EXERCISE PROMPT: The required result is an exact copy of the lines from the one containing "The width and" to the last line of the records, both ends included, without pictures.

(LISTED RECORDS)

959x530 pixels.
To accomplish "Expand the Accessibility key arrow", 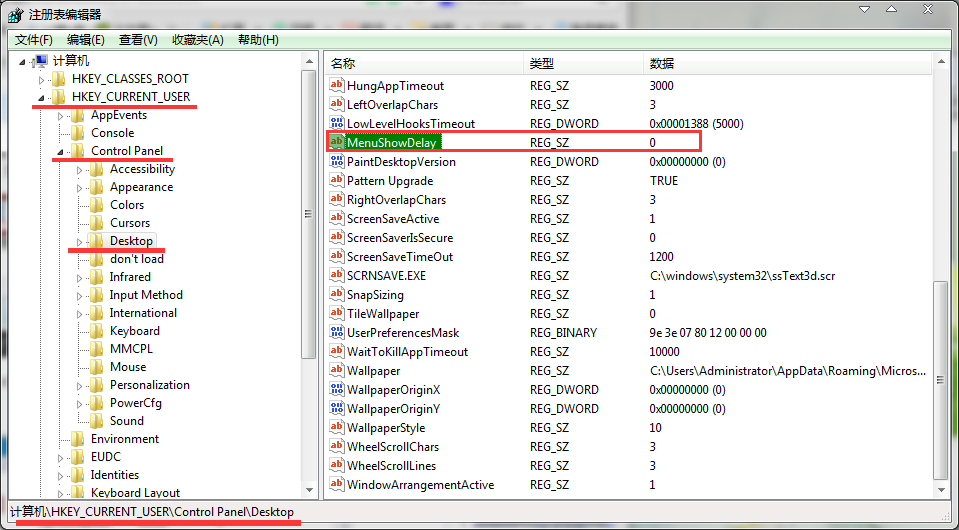I will click(x=80, y=170).
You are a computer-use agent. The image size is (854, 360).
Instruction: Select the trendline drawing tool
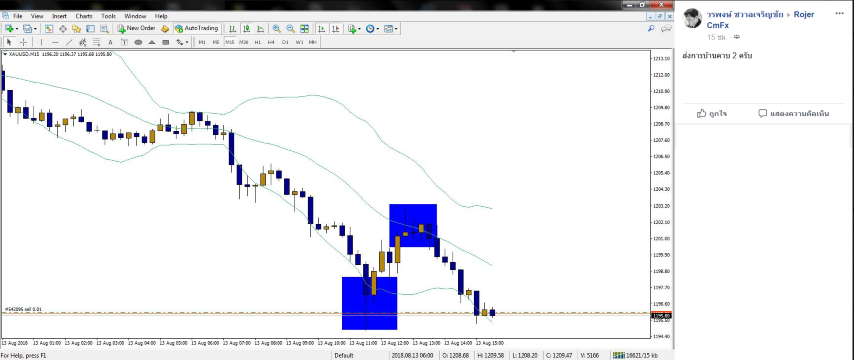point(69,42)
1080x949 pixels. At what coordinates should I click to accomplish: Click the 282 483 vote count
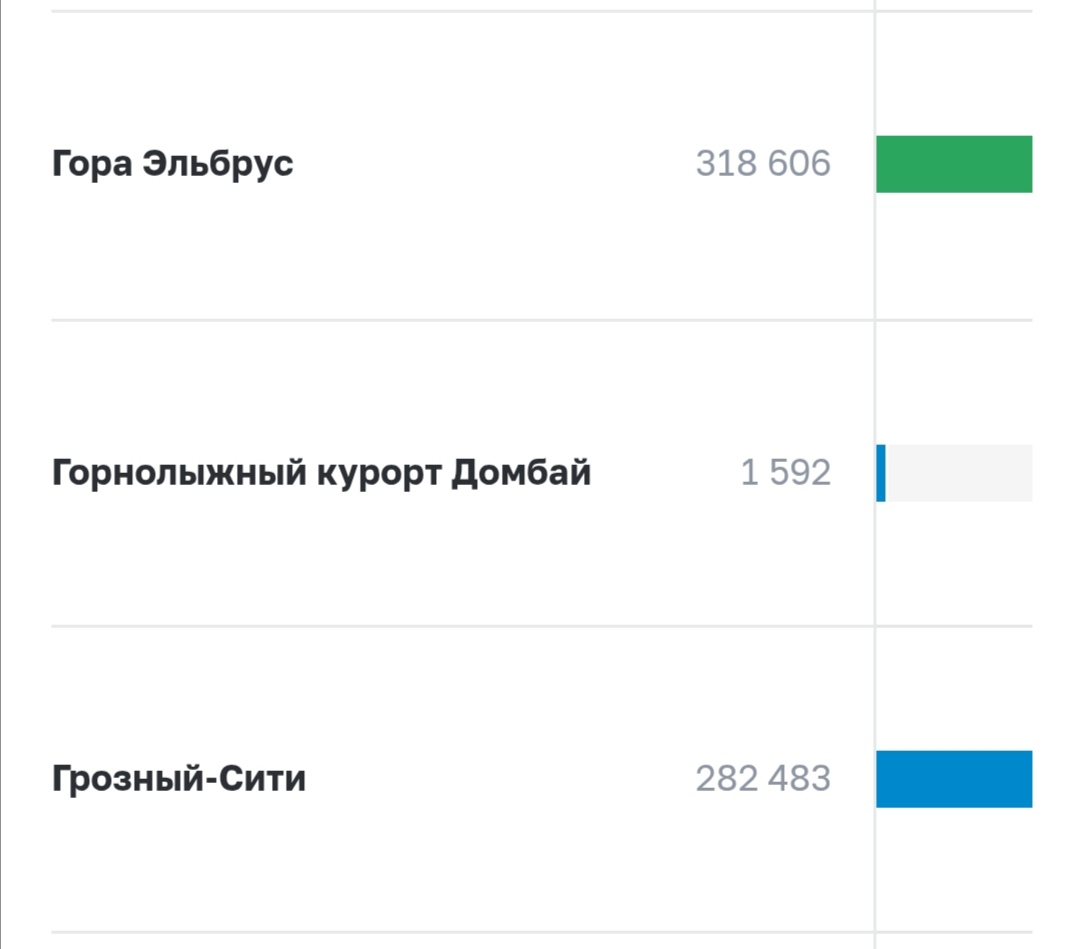point(763,778)
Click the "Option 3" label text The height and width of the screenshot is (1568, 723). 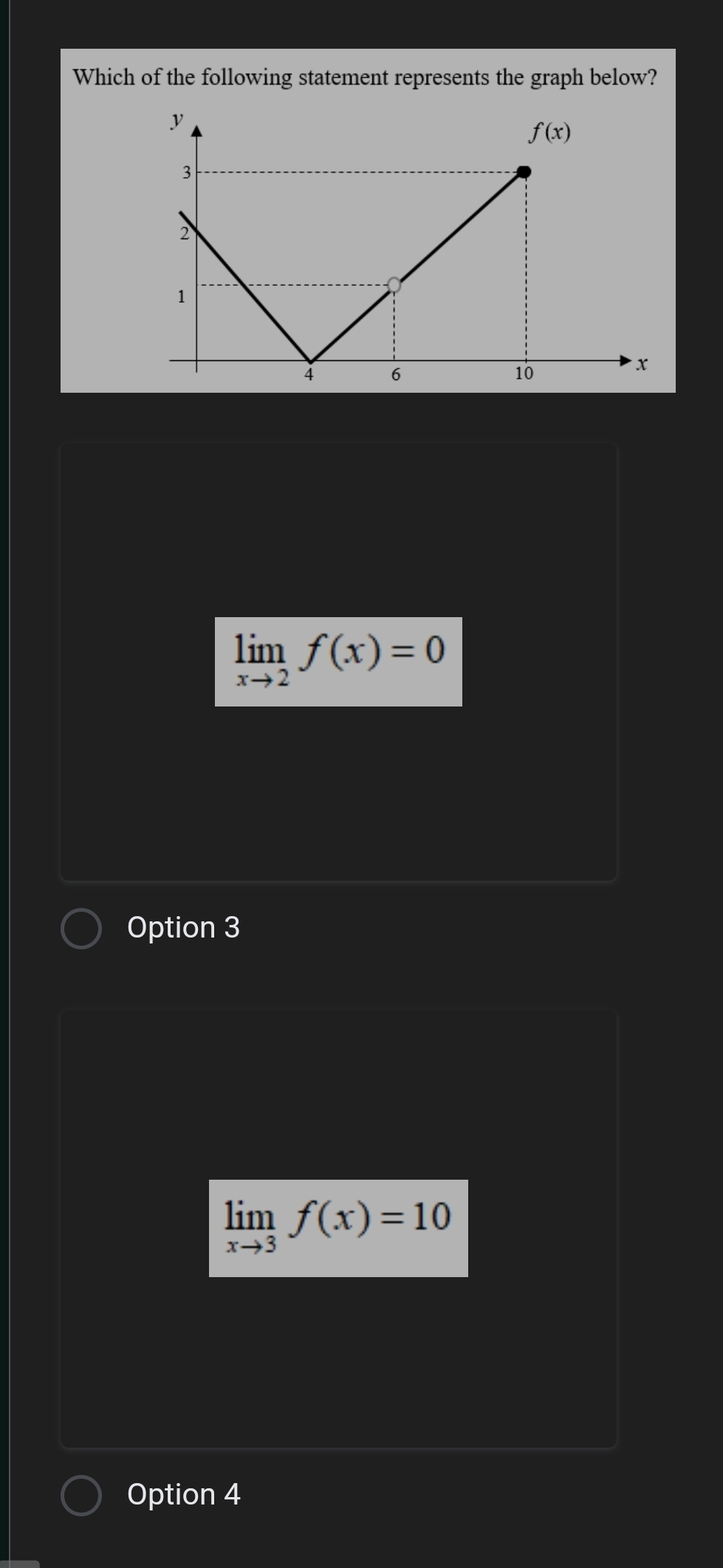(x=183, y=927)
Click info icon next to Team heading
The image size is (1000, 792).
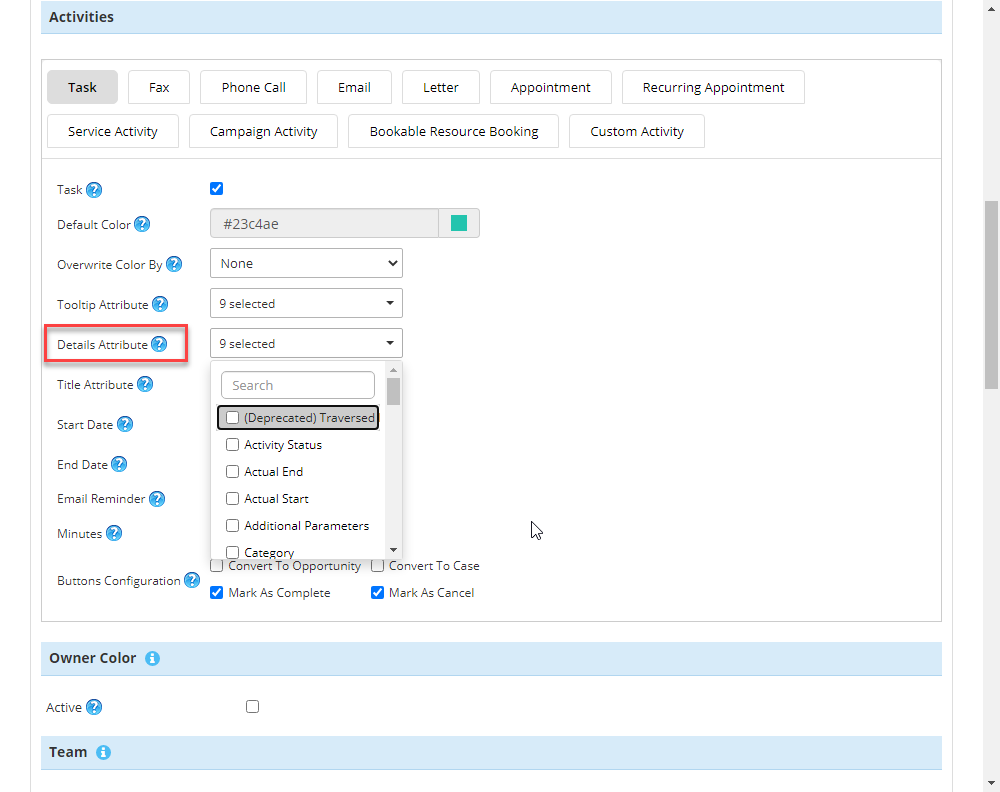point(103,753)
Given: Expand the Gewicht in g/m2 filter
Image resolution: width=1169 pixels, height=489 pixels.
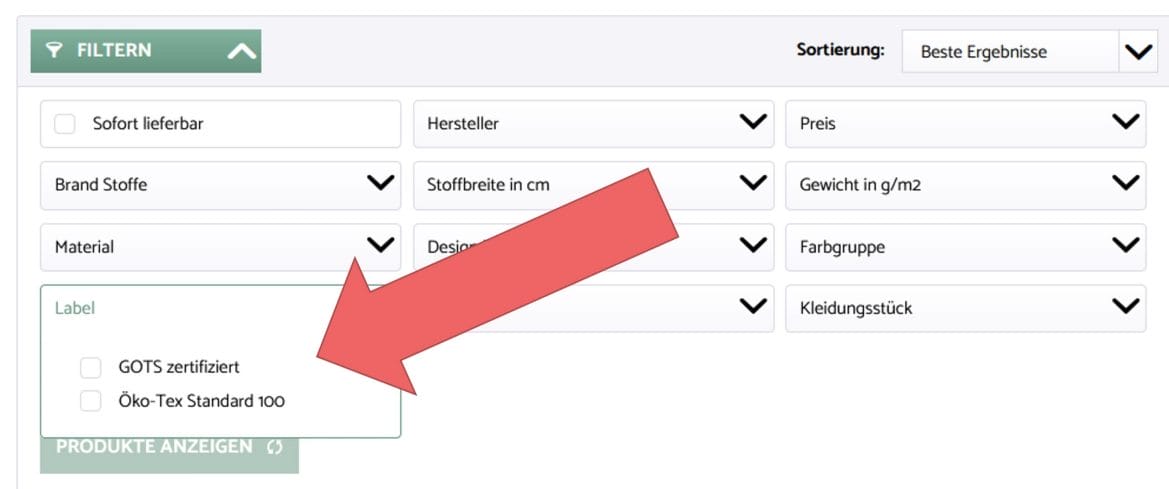Looking at the screenshot, I should (964, 185).
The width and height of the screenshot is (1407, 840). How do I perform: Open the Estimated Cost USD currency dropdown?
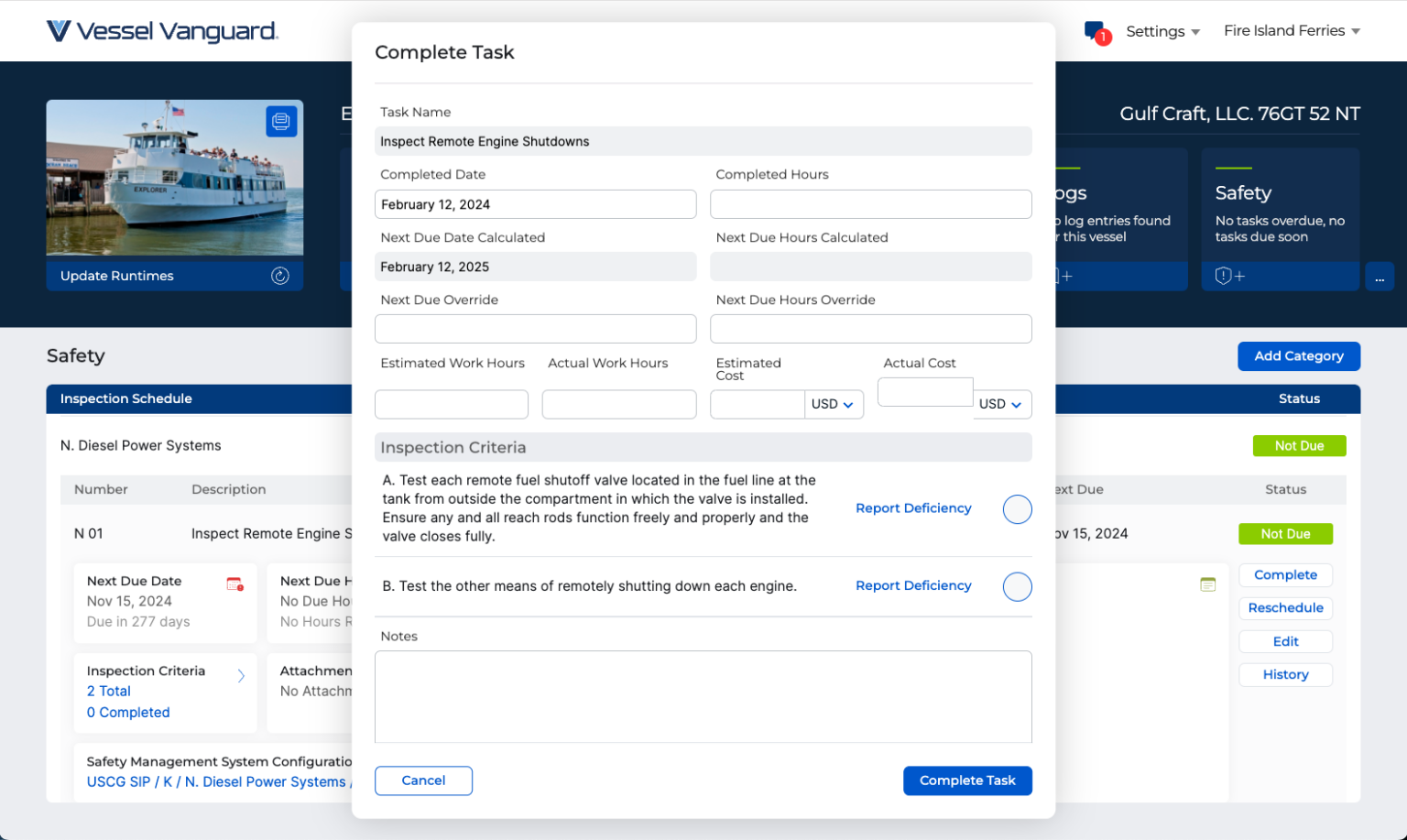[x=833, y=405]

(End LISTED RECORDS)

SOLUTION:
The width and height of the screenshot is (1407, 840). How do I perform: Open the Estimated Cost USD currency dropdown?
[x=833, y=405]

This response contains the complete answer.